Drink Milk Campaign Across America–1920s

Hello, again History Lovers,

At the turn of the twentieth century, the government, dairy associations, and health organizations began promoting the nutritional benefits of drinking milk daily, especially among children. The Drink Milk campaign also promoted eating fruits and vegetables, whole grains, and getting outside. Today’s post is an article published in May 1922 that reports on the nationwide success of the Drink Milk campaigns of 1920 and 21.

Enjoy!

Lithograph Poster 1920s

Milk Makes A Difference

From Maine to California, from Canada to the Gulf, milk campaigns have been the order of the day. Practically every woman’s organization in the country has taken a part in them somewhere and there is probably not a single state that has not had a least one campaign. As a result of these milk campaigns in our large cities, towns, villages, and the most isolated rural communities we find the children playing the popular health games and drinking their daily allotment of milk.

The need for such campaigns is not confined to any one class. Not only from the poorest homes, where economic pressure is so great that the family cannot afford the needed milk but also from the homes of great wealth, where the lack is due to ignorance of a child’s needs, come the lads and lassies whose frail bodies and pale cheeks betray a lack of proper food. And the only magic that can round out the hollows in the little bodies and can bring the roses to their cheeks is the magic wielded by the milk fairies.

The gospel of more milk has been preached with every possible device to appeal to childish imaginations, for it has been the aim to make the children want to drink milk—not to force them to do it because “it is good for them.”

Cho Cho The Health Clown

Newspaper Clipping Announcing the Coming of Cho Cho the Health Clown 1921

One of the successful milk missionaries has been Cho Cho, the Health Clown sent by the Child Health Organization.
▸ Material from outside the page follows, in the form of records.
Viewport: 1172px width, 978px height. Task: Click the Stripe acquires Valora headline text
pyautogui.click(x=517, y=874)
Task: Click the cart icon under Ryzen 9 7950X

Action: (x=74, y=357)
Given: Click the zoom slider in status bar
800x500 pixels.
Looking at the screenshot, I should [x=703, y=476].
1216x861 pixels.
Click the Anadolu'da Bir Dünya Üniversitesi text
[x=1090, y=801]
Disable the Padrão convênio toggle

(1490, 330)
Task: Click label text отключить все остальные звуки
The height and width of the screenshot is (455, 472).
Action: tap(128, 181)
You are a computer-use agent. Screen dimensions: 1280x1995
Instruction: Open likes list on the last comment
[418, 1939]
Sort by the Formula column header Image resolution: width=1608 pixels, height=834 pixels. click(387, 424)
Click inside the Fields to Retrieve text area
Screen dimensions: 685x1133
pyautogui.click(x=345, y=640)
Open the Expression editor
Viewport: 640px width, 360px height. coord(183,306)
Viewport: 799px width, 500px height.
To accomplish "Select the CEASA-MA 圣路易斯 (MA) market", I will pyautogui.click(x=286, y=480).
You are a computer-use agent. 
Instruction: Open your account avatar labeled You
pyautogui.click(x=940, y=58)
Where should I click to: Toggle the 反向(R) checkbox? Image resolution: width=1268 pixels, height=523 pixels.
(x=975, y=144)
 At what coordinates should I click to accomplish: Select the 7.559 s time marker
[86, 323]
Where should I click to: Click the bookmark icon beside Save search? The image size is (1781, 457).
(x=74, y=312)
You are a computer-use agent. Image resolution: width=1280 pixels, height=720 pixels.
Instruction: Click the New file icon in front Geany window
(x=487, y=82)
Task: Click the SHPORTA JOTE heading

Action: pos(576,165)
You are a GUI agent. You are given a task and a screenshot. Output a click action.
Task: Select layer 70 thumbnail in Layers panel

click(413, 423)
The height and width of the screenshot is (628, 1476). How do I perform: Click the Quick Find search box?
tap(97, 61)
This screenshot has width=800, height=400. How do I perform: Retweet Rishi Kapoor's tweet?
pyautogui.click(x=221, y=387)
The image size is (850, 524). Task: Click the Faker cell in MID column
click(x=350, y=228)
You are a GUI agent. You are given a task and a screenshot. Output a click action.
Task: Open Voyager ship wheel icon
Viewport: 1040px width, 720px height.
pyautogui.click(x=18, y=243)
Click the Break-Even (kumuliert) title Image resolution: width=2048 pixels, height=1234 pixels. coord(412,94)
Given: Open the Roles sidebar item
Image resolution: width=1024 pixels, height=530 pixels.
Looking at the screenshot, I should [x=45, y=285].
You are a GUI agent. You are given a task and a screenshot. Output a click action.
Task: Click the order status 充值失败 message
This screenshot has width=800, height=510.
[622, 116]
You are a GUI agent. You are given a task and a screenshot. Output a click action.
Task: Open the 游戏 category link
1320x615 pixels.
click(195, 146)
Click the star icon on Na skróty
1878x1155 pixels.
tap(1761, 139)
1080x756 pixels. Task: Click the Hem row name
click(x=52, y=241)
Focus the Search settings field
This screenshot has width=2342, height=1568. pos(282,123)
After Cho Cho had visited North Dakota during a health campaign there, one small boy was asked to name the three greatest Americans. Without a moment’s hesitation, he replied, “George Washington, Abraham Lincoln, and Cho Cho.” Cho Cho has taught thousands of boys and girls who until they made his acquaintance, scorned milk and vegetables, to eat these blood-building foods. So popular has he become, that many communities which could not secure him, have trained health clowns of their own.

Cho Cho promoted several health rules:

  1. A full bath more often than once a week.
  2. Brushing the teeth at least once every day.
  3. Sleeping long hours with windows open.
  4. Drinking as much milk as possible, but with no tea or coffee.
  5. Eating some vegetables or fruit every day.
  6. Drinking at least four glasses of water every day.
  7. Playing outdoors every day.
  8. A bowel movement every morning.

If the small lad quoted above could have been one of the 3,000 school children in Utica, New York, or one of the 13,000 in Syracuse, New York, this past year, he would have been hard put to it to answer his question. No American lad could take Washington or Lincoln from such a list but what could he do for the third place when his affections were divided between Cho Cho, the Health Clown, and Happy, the Jolly Jester!

Memories of Cho Cho’s visit last year made the kiddies in these two cities look happily forward to milk week in 1921. They were not disappointed. They did not know exactly what would happen but at some time during the week, each roomful of children was thrilled to trembling, happy silence when a huge, shaggy trunk was carried on the platform in their rooms and then out of it tumbled Happy, greeting them with the jolliest grin and proceeding to tumble into their hearts. Happy is a ventriloquist, so he was able to make Charlie Carrot and Johnnie Spinach talk bewitchingly to the children and carry on a most lifelike conversation with one Harry a life-size rag doll. One small boy, trembling with excitement, asked Happy where he lived. He gravely replied, “42 Bath Tub Street.” Most of the children giggled with delight but one wee laddie gravely wrote the address down, with the evident desire to carry on such a delightful friendship by correspondence or even by a personal interview.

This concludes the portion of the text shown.